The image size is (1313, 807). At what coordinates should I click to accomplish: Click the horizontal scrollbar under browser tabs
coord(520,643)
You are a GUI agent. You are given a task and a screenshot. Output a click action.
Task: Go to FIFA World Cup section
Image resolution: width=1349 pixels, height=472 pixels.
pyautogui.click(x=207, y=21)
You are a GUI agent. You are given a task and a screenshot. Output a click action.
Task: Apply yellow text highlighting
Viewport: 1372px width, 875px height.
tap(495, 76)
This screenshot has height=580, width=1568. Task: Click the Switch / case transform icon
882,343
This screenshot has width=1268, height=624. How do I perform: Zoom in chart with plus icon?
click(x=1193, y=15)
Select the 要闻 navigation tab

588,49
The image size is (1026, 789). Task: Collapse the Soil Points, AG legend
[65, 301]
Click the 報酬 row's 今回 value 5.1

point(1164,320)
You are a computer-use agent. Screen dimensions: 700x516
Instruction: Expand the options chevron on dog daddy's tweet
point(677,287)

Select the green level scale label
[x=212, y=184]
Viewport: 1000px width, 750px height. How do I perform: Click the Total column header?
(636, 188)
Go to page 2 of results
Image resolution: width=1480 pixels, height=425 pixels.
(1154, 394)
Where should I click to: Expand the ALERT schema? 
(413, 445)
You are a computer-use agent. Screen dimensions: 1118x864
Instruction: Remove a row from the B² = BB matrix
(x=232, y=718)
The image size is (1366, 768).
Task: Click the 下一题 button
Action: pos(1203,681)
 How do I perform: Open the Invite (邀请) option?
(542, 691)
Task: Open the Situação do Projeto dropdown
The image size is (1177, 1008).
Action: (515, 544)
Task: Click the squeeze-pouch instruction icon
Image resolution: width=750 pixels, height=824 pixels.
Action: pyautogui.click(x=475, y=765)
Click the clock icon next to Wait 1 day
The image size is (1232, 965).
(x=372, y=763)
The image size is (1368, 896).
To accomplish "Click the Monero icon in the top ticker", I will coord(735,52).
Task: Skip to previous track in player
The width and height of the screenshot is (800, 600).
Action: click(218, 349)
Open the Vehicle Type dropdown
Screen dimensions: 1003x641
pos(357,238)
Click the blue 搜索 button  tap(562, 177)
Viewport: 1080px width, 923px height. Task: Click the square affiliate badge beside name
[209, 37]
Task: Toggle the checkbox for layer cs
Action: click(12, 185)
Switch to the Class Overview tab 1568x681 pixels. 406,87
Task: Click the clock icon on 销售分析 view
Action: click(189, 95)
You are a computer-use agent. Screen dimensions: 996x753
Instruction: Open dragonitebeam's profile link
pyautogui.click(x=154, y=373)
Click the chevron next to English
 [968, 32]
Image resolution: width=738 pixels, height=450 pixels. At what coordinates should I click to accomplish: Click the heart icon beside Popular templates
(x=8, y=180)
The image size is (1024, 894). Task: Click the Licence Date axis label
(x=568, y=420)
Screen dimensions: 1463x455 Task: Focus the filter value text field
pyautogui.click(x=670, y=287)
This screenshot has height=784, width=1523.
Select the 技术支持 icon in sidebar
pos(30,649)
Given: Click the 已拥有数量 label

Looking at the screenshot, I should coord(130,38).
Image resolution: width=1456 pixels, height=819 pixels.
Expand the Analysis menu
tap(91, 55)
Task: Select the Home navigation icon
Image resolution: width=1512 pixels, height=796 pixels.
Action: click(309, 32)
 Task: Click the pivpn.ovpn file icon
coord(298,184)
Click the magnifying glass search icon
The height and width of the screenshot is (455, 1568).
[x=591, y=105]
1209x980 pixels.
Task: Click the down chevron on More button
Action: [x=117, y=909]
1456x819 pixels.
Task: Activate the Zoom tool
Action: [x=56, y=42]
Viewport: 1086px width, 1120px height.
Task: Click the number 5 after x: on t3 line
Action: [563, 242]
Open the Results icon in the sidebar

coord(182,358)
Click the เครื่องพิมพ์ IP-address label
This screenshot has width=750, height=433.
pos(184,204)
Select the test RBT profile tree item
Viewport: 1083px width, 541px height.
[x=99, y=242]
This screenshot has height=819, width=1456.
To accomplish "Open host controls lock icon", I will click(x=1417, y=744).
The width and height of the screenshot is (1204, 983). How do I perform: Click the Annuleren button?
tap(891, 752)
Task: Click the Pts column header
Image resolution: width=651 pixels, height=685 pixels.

--

▶ [Exercise description]
Copy out every line of the items above that contains the string "value". Case counts.

▶ [Correct response]
Click the 報酬 row's 今回 value 5.1
Screen dimensions: 1463x455 Task: Focus the filter value text field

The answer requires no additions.